Sales of carbonated soft drinks slid for the tenth straight year in 2014 as Pepsi and Coca Cola each posted modest declines, according to a key industry report that showed volume has now settled to levels last seen in the mid 1990s.
Total volume dropped 0.9% in 2014 from the prior year, Beverage Digest reported on Thursday, with Coca Cola (KO) posting a 1.1% drop, while Pepsi (PEP) volume slid 1.4%. In the past decade, that pocket of the beverage industry has lost 1.4 billion cases in volume since 2004, which was the peak volume year for soda.
The soda industry has struggled as consumers increasingly turn to juices, flavored waters, and other beverage options they deem healthier. Those alternatives often pack fewer calories, and they don’t contain ingredients that some consumers are worried about, such as the sweetener aspartame, a sugar substitute that has a mixed reputation among consumers.
Because the declines for Coca Cola and Pepsi were worse than the overall soda category, those market leaders ceded market share in 2014. Coca Cola still commands about 42.3% of the market, while Pepsi now has 27.5%. The Coke brand posted modest growth last year, likely aided by the successful “Share a Coke” campaign that the company ran in 2014. But Diet Coke, which at once point was a savior for the industry, posted a steep 6.6% drop. The Coke brand was by far the most popular carbonated soft drink in the U.S., followed by Pepsi and Diet Coke.

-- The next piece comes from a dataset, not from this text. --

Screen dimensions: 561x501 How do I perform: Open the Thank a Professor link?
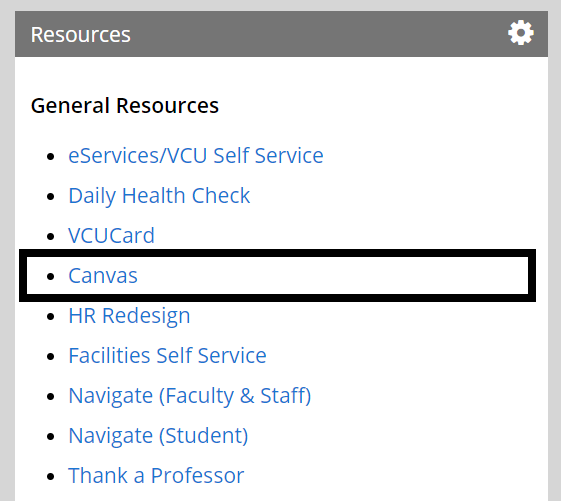(156, 476)
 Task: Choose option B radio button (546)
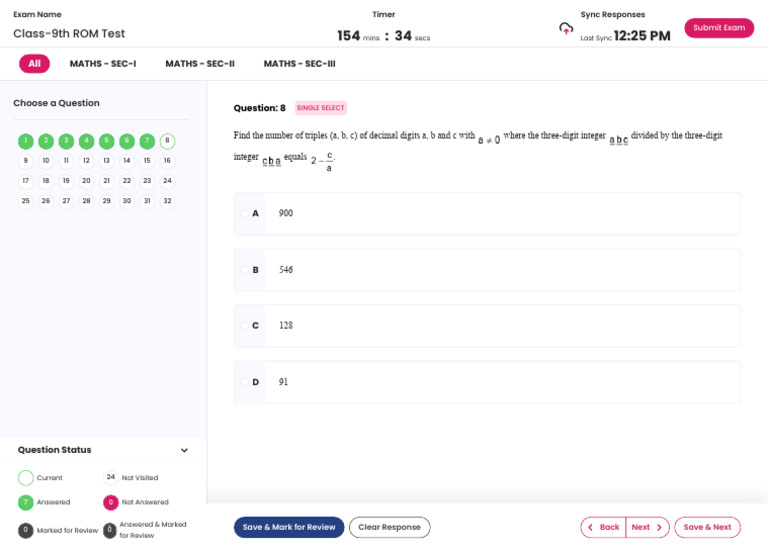(x=245, y=270)
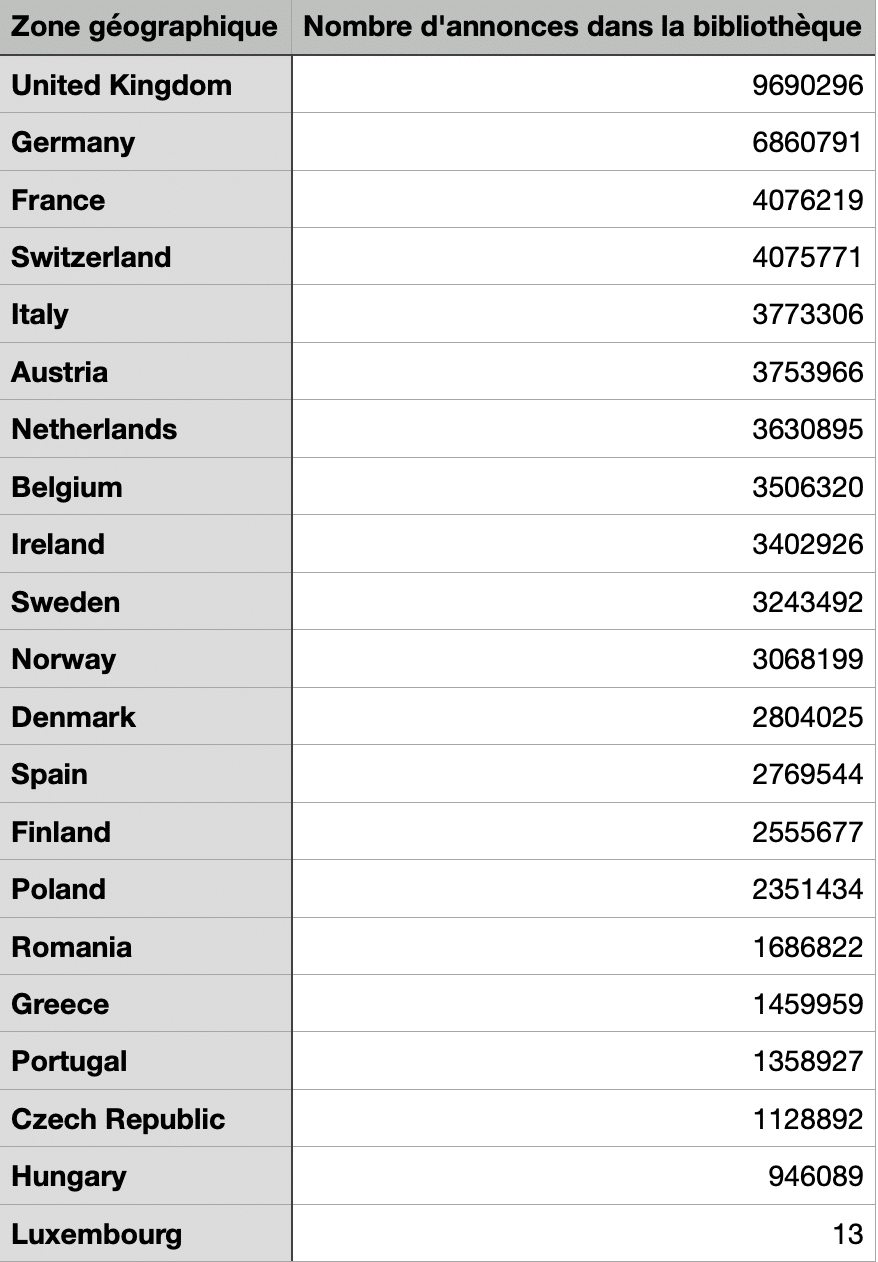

Both Pepsi and Diet Pepsi also posted volume declines last year, Beverage Digest reported, while volume also slid for Diet Mt. Dew.
Dr Pepper Snapple (DPS), the third largest soda maker, posted flat carbonated soft drink volume last year while smaller rival Monster Beverage (MNST) reported a 7% increase. Monster Beverage had the strongest performance last year, followed by Red Bull, which notched a 5.6% increase. Those brands, however, each command less than 2% of the market.
While the carbonated soft drinks figures are closely watched by industry observers, Beverage Digest also tracks total “liquid refreshment beverages” volume, which includes the sale of water and other non-carbonated beverages. That total business reported a 1.7% increase in volume for 2014, signaling a turnaround after a 1.6% drop in 2013. Volume had also increased modestly in 2011 and 2012.